Loving all the incels in the comments section having a go at the fabulous Nina Conti. 🙄 This might not have quite been the right _vehicle_ for her, but to deny her obvious talent is pure misogyny.
Misogyny lol. yes because criticising a woman's comedic talent is so wrong and no one is allowed to air their opinions because she has a vagina. grow up
The 'internet' could have used any protocol - there were many. The WWW could have worked just fine on top of any of the others too. The significant invention was the WWW, so it is almost irrelevant who invented the 'internet'.
The Internet Protocol (IP) and the transport layer protocols also developed at the US DoD (TCP and UDP) are still used as the foundation of the Internet (and in fact all internets) today. HTTP (what they're calling WWW) is just one part of the Internet. The packet-switching and incredible resilience of IP was extremely foundational to how we use the internet, and things would be very different today if even small changes had been made to the concepts behind IP. The same cannot comfortably be said for HTTP.
As someone who used the internet before the world wibe web came around *), I humbly disagree. We used e-mail, ftp, usenet, irc and some other applications. *) (well, briefly - I was introduced to the internet in 1990, the www was launched in 1991 give or take)
@@xaverlustig3581 You didn't make any point. I made my first application using email in 1986(ish), and continued using WAN after that. The internet didn't much hit me until the late '80s, iirc...dial-up was a pita, and I never much cared for bbses. I loved usenet and loved watching the web grow when it started. The underlying protocol (TCP/IP) was pretty much irrelevant - it was just a matter of being the largest in use because it was in the USA.
@@davidmaxwaterman my point was that for me the Internet was significant before www. I had international contacts in the early 90s thanks to the non-www internet. I was using Unix workstations in my university, no modem or dialup. Maybe that helped 🙂
Nina Conti and her ventriloquist act wore thin about 10 seconds after I saw it for the first time. How she has made a career out of it is beyond understanding. Her face always has a weird smile like a bride who has just sh*t herself while having her wedding photo taken. Its as if she realised early that she is not funny and so she distances herself from her own 'material' by using a puppet as a proxy. The only thing that makes me smile about her act is the thought that she will probably be buried with that puppet by well meaning family.

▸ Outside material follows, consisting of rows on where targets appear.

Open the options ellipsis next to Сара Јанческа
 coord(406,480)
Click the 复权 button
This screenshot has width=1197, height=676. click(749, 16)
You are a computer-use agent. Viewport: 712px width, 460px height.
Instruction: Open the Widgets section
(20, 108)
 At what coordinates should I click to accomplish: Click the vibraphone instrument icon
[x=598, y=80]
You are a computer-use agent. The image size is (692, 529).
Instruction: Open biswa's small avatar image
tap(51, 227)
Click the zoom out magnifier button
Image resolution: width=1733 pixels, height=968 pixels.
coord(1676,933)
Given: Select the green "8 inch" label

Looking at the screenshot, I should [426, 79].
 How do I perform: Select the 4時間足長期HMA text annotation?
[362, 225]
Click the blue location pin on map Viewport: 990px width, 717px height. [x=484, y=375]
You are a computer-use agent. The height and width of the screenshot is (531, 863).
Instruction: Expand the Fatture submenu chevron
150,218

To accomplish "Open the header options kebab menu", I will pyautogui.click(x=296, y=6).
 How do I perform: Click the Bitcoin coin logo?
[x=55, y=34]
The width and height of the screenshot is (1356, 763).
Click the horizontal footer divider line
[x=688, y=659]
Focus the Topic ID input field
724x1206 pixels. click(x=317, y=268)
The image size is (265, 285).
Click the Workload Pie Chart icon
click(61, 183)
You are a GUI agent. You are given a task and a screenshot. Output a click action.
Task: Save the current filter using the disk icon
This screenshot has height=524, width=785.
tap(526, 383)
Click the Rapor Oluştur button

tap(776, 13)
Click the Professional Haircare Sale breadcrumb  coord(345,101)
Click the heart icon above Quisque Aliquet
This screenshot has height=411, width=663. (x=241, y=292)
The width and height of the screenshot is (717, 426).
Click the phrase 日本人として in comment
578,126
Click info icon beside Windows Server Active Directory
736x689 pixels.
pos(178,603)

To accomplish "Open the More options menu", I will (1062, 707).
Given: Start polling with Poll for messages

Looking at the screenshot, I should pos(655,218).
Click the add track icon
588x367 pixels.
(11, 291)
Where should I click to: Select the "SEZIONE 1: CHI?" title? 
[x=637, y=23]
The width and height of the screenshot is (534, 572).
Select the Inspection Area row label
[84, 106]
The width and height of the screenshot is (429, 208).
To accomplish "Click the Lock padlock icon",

It is astounding how many people are seemingly continuously surprised by the success of things they don't enjoy. It's like you've just noticed, for the first time, that other people do in fact exist, but you haven't quite cottoned on to the fact that they don't all just think like you but instead have minds all of their own. I mean, most people develop a theory of mind by age six, but I guess for some it takes a bit longer.
@@EdenLippmann Thanks for your reply but if I need a lecture from an unfunny dummy who spends most of their time with a fist up them, I will contact Nina Conti directly.
In typical QI fashion the real answer is tucked away at the end: Vint Cerf and Bob Kahn. I propose H.G. Wells "invented" the Internet; read World Brain.
The internet and the World Wide Web are at different levels of abstraction (or, different levels of the OSI model). The internet is a physical network of networks and a set of protocols that allows intercommunication between them. The World Wide Web is a layer on top of that which provides hyperlinked documents and such.